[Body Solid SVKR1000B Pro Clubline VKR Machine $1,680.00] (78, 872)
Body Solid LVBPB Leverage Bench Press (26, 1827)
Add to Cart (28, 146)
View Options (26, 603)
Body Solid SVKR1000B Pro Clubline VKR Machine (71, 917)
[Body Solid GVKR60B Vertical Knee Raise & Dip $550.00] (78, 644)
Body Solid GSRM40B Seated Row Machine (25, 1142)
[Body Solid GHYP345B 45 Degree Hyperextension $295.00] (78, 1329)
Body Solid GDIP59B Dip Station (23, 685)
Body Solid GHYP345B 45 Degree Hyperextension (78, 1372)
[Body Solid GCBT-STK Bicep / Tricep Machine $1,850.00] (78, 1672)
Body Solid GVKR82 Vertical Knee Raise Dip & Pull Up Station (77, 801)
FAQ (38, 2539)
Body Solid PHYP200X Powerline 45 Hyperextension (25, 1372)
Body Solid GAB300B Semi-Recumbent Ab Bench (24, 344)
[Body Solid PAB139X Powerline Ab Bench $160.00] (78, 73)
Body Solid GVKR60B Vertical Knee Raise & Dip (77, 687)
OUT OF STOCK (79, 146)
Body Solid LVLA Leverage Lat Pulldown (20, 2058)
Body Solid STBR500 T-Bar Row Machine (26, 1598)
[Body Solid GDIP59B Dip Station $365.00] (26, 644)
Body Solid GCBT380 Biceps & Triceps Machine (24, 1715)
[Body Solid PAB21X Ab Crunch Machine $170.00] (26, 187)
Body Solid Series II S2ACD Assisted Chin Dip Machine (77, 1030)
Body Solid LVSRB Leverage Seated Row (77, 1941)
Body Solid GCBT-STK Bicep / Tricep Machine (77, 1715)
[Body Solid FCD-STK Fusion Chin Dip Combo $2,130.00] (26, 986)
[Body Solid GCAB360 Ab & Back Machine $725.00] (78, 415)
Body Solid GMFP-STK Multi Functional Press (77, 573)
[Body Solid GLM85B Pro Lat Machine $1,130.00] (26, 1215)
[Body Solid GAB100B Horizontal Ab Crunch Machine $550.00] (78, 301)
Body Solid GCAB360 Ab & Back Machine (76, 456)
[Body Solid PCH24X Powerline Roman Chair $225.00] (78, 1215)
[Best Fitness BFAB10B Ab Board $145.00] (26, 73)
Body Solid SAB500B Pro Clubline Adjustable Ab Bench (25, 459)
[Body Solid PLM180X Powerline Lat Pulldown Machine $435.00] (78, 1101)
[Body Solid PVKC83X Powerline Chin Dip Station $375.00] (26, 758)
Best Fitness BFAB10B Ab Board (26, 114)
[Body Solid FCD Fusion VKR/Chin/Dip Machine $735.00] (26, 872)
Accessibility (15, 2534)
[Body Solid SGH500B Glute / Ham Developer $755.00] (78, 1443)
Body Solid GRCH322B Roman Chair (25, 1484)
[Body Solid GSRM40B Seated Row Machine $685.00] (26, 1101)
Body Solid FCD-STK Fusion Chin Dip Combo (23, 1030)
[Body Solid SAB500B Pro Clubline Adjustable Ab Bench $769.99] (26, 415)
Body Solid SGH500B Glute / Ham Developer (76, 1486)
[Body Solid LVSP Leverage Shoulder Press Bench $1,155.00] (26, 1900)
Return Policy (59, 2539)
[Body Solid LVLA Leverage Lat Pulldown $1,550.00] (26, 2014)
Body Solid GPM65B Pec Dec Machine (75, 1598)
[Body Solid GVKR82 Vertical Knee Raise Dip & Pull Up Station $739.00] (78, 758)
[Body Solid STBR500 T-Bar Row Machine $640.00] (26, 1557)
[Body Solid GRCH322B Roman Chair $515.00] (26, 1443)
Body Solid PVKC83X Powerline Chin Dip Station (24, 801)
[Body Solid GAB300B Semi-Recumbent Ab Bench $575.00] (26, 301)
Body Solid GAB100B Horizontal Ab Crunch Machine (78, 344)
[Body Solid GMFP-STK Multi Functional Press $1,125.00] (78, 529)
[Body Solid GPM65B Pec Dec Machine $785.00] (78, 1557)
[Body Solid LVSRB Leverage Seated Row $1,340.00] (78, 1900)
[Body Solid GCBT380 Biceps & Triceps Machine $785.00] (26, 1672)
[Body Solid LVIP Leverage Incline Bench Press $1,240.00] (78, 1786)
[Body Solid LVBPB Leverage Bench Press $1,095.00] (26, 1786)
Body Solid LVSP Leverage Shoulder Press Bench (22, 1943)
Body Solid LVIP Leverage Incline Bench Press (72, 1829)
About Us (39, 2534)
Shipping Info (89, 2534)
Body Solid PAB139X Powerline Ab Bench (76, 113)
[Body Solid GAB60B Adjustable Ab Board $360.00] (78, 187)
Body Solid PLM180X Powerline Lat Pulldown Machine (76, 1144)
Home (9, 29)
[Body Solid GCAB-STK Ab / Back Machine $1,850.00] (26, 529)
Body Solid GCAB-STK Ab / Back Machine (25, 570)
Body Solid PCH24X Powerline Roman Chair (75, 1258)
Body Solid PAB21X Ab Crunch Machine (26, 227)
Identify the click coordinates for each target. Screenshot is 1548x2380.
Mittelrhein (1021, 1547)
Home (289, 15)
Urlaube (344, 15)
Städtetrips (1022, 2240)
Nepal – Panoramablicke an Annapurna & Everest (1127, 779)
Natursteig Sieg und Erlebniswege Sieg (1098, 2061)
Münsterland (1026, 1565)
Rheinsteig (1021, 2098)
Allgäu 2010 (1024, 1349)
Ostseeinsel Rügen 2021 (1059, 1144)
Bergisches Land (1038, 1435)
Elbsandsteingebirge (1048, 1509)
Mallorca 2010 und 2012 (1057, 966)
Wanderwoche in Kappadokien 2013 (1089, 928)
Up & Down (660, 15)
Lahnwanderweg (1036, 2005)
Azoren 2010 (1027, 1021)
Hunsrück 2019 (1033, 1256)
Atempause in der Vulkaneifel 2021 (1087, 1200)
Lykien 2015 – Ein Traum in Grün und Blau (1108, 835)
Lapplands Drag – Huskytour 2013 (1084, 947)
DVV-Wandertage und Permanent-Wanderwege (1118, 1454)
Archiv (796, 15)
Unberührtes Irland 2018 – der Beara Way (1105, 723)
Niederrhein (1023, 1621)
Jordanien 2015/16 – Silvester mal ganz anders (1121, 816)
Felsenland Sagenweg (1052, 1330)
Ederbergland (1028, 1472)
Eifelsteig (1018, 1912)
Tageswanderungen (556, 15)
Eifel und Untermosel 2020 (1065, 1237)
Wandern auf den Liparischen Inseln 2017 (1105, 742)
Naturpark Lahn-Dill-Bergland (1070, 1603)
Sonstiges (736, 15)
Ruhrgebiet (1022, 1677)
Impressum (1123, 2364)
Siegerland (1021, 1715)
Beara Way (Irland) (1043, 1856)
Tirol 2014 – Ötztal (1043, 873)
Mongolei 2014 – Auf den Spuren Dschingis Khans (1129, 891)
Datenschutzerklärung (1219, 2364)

- - - - - - -

◆ Required work: Exactly as it appears above, write out the complete listing.

◆ Expected answer:
[Body Solid SVKR1000B Pro Clubline VKR Machine $1,680.00] (78, 872)
Body Solid LVBPB Leverage Bench Press (26, 1827)
Add to Cart (28, 146)
View Options (26, 603)
Body Solid SVKR1000B Pro Clubline VKR Machine (71, 917)
[Body Solid GVKR60B Vertical Knee Raise & Dip $550.00] (78, 644)
Body Solid GSRM40B Seated Row Machine (25, 1142)
[Body Solid GHYP345B 45 Degree Hyperextension $295.00] (78, 1329)
Body Solid GDIP59B Dip Station (23, 685)
Body Solid GHYP345B 45 Degree Hyperextension (78, 1372)
[Body Solid GCBT-STK Bicep / Tricep Machine $1,850.00] (78, 1672)
Body Solid GVKR82 Vertical Knee Raise Dip & Pull Up Station (77, 801)
FAQ (38, 2539)
Body Solid PHYP200X Powerline 45 Hyperextension (25, 1372)
Body Solid GAB300B Semi-Recumbent Ab Bench (24, 344)
[Body Solid PAB139X Powerline Ab Bench $160.00] (78, 73)
Body Solid GVKR60B Vertical Knee Raise & Dip (77, 687)
OUT OF STOCK (79, 146)
Body Solid LVLA Leverage Lat Pulldown (20, 2058)
Body Solid STBR500 T-Bar Row Machine (26, 1598)
[Body Solid GDIP59B Dip Station $365.00] (26, 644)
Body Solid GCBT380 Biceps & Triceps Machine (24, 1715)
[Body Solid PAB21X Ab Crunch Machine $170.00] (26, 187)
Body Solid Series II S2ACD Assisted Chin Dip Machine (77, 1030)
Body Solid LVSRB Leverage Seated Row (77, 1941)
Body Solid GCBT-STK Bicep / Tricep Machine (77, 1715)
[Body Solid FCD-STK Fusion Chin Dip Combo $2,130.00] (26, 986)
[Body Solid GCAB360 Ab & Back Machine $725.00] (78, 415)
Body Solid GMFP-STK Multi Functional Press (77, 573)
[Body Solid GLM85B Pro Lat Machine $1,130.00] (26, 1215)
[Body Solid GAB100B Horizontal Ab Crunch Machine $550.00] (78, 301)
Body Solid GCAB360 Ab & Back Machine (76, 456)
[Body Solid PCH24X Powerline Roman Chair $225.00] (78, 1215)
[Best Fitness BFAB10B Ab Board $145.00] (26, 73)
Body Solid SAB500B Pro Clubline Adjustable Ab Bench (25, 459)
[Body Solid PLM180X Powerline Lat Pulldown Machine $435.00] (78, 1101)
[Body Solid PVKC83X Powerline Chin Dip Station $375.00] (26, 758)
Best Fitness BFAB10B Ab Board (26, 114)
[Body Solid FCD Fusion VKR/Chin/Dip Machine $735.00] (26, 872)
Accessibility (15, 2534)
[Body Solid SGH500B Glute / Ham Developer $755.00] (78, 1443)
Body Solid GRCH322B Roman Chair (25, 1484)
[Body Solid GSRM40B Seated Row Machine $685.00] (26, 1101)
Body Solid FCD-STK Fusion Chin Dip Combo (23, 1030)
[Body Solid SAB500B Pro Clubline Adjustable Ab Bench $769.99] (26, 415)
Body Solid SGH500B Glute / Ham Developer (76, 1486)
[Body Solid LVSP Leverage Shoulder Press Bench $1,155.00] (26, 1900)
Return Policy (59, 2539)
[Body Solid LVLA Leverage Lat Pulldown $1,550.00] (26, 2014)
Body Solid GPM65B Pec Dec Machine (75, 1598)
[Body Solid GVKR82 Vertical Knee Raise Dip & Pull Up Station $739.00] (78, 758)
[Body Solid STBR500 T-Bar Row Machine $640.00] (26, 1557)
[Body Solid GRCH322B Roman Chair $515.00] (26, 1443)
Body Solid PVKC83X Powerline Chin Dip Station (24, 801)
[Body Solid GAB300B Semi-Recumbent Ab Bench $575.00] (26, 301)
Body Solid GAB100B Horizontal Ab Crunch Machine (78, 344)
[Body Solid GMFP-STK Multi Functional Press $1,125.00] (78, 529)
[Body Solid GPM65B Pec Dec Machine $785.00] (78, 1557)
[Body Solid LVSRB Leverage Seated Row $1,340.00] (78, 1900)
[Body Solid GCBT380 Biceps & Triceps Machine $785.00] (26, 1672)
[Body Solid LVIP Leverage Incline Bench Press $1,240.00] (78, 1786)
[Body Solid LVBPB Leverage Bench Press $1,095.00] (26, 1786)
Body Solid LVSP Leverage Shoulder Press Bench (22, 1943)
Body Solid LVIP Leverage Incline Bench Press (72, 1829)
About Us (39, 2534)
Shipping Info (89, 2534)
Body Solid PAB139X Powerline Ab Bench (76, 113)
[Body Solid GAB60B Adjustable Ab Board $360.00] (78, 187)
Body Solid PLM180X Powerline Lat Pulldown Machine (76, 1144)
Home (9, 29)
[Body Solid GCAB-STK Ab / Back Machine $1,850.00] (26, 529)
Body Solid GCAB-STK Ab / Back Machine (25, 570)
Body Solid PCH24X Powerline Roman Chair (75, 1258)
Body Solid PAB21X Ab Crunch Machine (26, 227)
Identify the click coordinates for each target. Screenshot is 1548x2380.
Mittelrhein (1021, 1547)
Home (289, 15)
Urlaube (344, 15)
Städtetrips (1022, 2240)
Nepal – Panoramablicke an Annapurna & Everest (1127, 779)
Natursteig Sieg und Erlebniswege Sieg (1098, 2061)
Münsterland (1026, 1565)
Rheinsteig (1021, 2098)
Allgäu 2010 (1024, 1349)
Ostseeinsel Rügen 2021 (1059, 1144)
Bergisches Land (1038, 1435)
Elbsandsteingebirge (1048, 1509)
Mallorca 2010 und 2012 (1057, 966)
Wanderwoche in Kappadokien 2013 (1089, 928)
Up & Down (660, 15)
Lahnwanderweg (1036, 2005)
Azoren 2010 (1027, 1021)
Hunsrück 2019 (1033, 1256)
Atempause in der Vulkaneifel 2021 (1087, 1200)
Lykien 2015 – Ein Traum in Grün und Blau (1108, 835)
Lapplands Drag – Huskytour 2013 (1084, 947)
DVV-Wandertage und Permanent-Wanderwege (1118, 1454)
Archiv (796, 15)
Unberührtes Irland 2018 – der Beara Way (1105, 723)
Niederrhein (1023, 1621)
Jordanien 2015/16 – Silvester mal ganz anders (1121, 816)
Felsenland Sagenweg (1052, 1330)
Ederbergland (1028, 1472)
Eifelsteig (1018, 1912)
Tageswanderungen (556, 15)
Eifel und Untermosel 2020 (1065, 1237)
Wandern auf den Liparischen Inseln 2017 (1105, 742)
Naturpark Lahn-Dill-Bergland (1070, 1603)
Sonstiges (736, 15)
Ruhrgebiet (1022, 1677)
Impressum (1123, 2364)
Siegerland (1021, 1715)
Beara Way (Irland) (1043, 1856)
Tirol 2014 – Ötztal (1043, 873)
Mongolei 2014 – Auf den Spuren Dschingis Khans (1129, 891)
Datenschutzerklärung (1219, 2364)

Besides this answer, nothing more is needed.